• AIM: Copy out the lines of the listing from the one containing "Given: Click the half-filled" through the one containing "tap(547, 40)", inclusive, reproducing them verbatim.

— BEGIN MATERIAL TO PROCESS —

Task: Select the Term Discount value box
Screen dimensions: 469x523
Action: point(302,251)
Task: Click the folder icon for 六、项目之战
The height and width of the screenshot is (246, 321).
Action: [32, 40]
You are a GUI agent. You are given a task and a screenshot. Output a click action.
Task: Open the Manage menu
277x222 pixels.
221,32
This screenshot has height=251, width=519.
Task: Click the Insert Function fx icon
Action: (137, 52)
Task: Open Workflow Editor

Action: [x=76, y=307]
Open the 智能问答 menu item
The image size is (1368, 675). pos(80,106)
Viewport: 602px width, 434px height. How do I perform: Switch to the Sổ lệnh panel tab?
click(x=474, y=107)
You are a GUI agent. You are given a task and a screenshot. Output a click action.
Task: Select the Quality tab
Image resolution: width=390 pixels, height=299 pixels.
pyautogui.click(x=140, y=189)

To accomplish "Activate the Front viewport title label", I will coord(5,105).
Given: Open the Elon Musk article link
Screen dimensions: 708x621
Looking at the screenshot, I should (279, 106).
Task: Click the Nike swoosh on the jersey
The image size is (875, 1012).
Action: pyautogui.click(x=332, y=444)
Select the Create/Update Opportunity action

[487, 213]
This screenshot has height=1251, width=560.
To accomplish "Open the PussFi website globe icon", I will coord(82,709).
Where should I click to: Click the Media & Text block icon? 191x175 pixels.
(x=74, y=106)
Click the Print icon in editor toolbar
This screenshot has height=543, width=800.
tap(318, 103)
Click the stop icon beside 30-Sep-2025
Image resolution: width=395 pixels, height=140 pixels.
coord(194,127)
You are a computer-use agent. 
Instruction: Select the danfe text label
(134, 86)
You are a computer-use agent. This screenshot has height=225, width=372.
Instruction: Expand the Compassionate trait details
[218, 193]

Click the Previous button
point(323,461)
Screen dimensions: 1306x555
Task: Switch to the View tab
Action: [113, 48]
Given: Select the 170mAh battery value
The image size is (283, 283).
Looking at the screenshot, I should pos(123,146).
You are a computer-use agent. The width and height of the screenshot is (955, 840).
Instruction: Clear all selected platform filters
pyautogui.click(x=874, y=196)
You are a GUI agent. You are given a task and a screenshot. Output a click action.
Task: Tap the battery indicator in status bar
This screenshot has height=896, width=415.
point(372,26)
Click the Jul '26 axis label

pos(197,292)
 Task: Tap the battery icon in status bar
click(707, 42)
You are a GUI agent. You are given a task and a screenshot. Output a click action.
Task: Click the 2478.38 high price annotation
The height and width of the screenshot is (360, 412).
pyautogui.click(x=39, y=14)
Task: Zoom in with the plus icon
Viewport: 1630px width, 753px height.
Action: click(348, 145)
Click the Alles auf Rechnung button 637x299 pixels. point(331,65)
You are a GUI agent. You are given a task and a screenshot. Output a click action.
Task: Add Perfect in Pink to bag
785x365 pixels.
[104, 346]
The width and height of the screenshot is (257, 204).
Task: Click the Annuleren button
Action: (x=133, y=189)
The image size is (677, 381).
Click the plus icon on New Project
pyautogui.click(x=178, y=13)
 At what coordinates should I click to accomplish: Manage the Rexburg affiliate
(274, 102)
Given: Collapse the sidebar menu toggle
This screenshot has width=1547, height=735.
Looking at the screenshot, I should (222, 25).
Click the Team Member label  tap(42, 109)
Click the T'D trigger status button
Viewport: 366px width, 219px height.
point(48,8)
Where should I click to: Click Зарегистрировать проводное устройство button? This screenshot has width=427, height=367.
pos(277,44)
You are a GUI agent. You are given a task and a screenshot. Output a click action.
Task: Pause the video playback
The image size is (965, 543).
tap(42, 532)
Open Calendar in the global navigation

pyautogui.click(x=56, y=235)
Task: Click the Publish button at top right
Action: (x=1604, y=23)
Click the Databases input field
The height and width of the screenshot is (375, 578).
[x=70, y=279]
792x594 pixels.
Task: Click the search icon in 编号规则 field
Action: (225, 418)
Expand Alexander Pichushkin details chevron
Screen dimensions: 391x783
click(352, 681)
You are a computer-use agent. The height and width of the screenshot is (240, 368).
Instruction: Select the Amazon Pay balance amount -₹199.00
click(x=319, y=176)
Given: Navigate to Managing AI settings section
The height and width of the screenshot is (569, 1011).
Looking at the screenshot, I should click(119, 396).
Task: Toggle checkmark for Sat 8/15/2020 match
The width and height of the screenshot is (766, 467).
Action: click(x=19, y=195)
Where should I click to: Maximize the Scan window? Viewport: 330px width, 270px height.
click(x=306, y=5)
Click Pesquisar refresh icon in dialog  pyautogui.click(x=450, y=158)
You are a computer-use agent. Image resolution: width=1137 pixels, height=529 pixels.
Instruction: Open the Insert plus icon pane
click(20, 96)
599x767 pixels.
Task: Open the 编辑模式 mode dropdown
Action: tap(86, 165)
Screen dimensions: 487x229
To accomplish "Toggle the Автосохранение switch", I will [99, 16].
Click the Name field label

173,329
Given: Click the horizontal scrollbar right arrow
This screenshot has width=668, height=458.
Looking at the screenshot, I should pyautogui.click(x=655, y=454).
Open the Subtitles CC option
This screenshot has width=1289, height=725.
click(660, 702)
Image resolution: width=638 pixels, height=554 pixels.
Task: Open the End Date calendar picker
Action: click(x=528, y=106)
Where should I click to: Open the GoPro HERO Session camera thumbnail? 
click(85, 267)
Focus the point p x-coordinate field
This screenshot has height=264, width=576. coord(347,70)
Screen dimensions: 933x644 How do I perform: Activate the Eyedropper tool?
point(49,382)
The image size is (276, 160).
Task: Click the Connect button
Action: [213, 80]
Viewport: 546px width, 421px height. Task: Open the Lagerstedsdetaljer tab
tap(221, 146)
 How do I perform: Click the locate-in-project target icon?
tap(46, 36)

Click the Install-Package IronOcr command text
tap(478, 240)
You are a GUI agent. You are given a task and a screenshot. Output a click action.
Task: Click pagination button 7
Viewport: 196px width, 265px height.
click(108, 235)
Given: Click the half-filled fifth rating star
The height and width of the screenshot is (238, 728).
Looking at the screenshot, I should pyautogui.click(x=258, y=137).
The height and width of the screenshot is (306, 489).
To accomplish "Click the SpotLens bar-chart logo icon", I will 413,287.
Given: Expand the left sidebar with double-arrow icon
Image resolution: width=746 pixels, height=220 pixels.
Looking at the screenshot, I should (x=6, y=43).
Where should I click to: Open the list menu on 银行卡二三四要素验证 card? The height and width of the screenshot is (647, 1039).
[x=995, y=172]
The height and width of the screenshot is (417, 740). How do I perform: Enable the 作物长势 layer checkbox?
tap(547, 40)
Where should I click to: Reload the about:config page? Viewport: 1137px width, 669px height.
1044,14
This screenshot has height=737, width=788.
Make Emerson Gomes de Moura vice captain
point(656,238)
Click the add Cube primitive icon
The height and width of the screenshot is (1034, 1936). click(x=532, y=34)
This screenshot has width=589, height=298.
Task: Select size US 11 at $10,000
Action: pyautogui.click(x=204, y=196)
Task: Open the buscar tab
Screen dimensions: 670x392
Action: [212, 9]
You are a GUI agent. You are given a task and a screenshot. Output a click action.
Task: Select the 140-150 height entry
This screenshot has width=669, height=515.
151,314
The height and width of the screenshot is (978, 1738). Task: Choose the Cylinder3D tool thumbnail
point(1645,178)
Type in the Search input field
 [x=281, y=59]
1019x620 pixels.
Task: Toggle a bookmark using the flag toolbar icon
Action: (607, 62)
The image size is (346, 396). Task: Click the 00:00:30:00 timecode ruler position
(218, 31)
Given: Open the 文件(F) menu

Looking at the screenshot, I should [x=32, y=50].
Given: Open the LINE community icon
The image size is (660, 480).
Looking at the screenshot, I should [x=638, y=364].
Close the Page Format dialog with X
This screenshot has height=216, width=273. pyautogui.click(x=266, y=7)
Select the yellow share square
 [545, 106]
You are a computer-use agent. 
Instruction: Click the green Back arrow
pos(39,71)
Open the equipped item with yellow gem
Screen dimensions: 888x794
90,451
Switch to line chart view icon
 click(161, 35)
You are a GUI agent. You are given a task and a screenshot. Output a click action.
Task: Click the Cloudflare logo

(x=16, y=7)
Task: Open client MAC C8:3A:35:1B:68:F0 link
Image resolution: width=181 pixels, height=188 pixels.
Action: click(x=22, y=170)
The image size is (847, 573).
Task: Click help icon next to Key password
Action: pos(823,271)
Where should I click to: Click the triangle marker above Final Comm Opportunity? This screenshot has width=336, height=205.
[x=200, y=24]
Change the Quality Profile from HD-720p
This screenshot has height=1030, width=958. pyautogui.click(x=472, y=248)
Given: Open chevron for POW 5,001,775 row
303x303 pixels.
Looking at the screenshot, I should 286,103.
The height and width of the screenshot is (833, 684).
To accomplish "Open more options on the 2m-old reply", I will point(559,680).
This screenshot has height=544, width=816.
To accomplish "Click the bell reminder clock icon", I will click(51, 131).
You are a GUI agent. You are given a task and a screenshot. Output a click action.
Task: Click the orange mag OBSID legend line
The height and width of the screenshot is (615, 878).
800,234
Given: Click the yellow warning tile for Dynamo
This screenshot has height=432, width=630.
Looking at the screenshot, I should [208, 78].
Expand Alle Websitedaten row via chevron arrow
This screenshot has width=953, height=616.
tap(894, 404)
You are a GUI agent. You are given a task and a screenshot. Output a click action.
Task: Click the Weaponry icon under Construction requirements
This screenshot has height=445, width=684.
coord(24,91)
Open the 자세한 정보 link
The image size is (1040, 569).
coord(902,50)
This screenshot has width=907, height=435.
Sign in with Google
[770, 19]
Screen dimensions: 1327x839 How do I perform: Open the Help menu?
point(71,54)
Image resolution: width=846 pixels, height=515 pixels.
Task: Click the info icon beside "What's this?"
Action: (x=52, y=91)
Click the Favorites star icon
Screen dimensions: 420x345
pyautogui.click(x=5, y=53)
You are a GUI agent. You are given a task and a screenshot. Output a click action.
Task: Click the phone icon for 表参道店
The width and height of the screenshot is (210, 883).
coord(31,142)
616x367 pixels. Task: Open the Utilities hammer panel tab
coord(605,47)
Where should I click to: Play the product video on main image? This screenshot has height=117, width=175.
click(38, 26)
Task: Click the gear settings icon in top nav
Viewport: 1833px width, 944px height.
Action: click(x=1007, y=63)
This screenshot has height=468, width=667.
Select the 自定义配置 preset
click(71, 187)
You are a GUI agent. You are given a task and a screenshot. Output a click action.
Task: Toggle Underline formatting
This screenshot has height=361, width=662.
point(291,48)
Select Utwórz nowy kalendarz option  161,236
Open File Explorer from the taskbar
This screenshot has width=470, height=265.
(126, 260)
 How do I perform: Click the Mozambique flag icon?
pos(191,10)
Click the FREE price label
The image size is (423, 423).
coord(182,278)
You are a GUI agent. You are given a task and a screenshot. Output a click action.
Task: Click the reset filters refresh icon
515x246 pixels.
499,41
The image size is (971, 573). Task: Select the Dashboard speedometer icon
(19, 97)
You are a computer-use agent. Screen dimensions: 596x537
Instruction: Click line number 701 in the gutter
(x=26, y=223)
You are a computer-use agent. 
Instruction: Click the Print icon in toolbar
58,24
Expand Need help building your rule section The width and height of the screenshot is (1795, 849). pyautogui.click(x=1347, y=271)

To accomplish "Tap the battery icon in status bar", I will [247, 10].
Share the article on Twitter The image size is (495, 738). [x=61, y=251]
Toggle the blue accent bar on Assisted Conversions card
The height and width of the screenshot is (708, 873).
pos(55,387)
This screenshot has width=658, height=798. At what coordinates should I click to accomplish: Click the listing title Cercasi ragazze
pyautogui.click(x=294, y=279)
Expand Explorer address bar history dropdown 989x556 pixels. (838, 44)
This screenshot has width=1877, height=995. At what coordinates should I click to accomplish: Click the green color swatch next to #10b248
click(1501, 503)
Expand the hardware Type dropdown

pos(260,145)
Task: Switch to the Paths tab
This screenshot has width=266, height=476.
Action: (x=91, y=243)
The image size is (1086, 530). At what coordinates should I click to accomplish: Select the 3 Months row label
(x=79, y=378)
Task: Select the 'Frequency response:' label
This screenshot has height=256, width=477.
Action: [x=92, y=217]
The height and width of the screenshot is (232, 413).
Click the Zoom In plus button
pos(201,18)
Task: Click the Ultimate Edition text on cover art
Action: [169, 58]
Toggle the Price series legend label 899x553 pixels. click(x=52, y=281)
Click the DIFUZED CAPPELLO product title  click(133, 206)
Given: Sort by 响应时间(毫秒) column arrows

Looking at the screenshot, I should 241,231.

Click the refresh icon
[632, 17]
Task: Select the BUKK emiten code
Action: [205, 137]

— END MATERIAL TO PROCESS —

• THE RESULT:
Given: Click the half-filled fifth rating star
The height and width of the screenshot is (238, 728).
Looking at the screenshot, I should pyautogui.click(x=258, y=137).
The height and width of the screenshot is (306, 489).
To accomplish "Click the SpotLens bar-chart logo icon", I will 413,287.
Given: Expand the left sidebar with double-arrow icon
Image resolution: width=746 pixels, height=220 pixels.
Looking at the screenshot, I should (x=6, y=43).
Where should I click to: Open the list menu on 银行卡二三四要素验证 card? The height and width of the screenshot is (647, 1039).
[x=995, y=172]
The height and width of the screenshot is (417, 740). How do I perform: Enable the 作物长势 layer checkbox?
tap(547, 40)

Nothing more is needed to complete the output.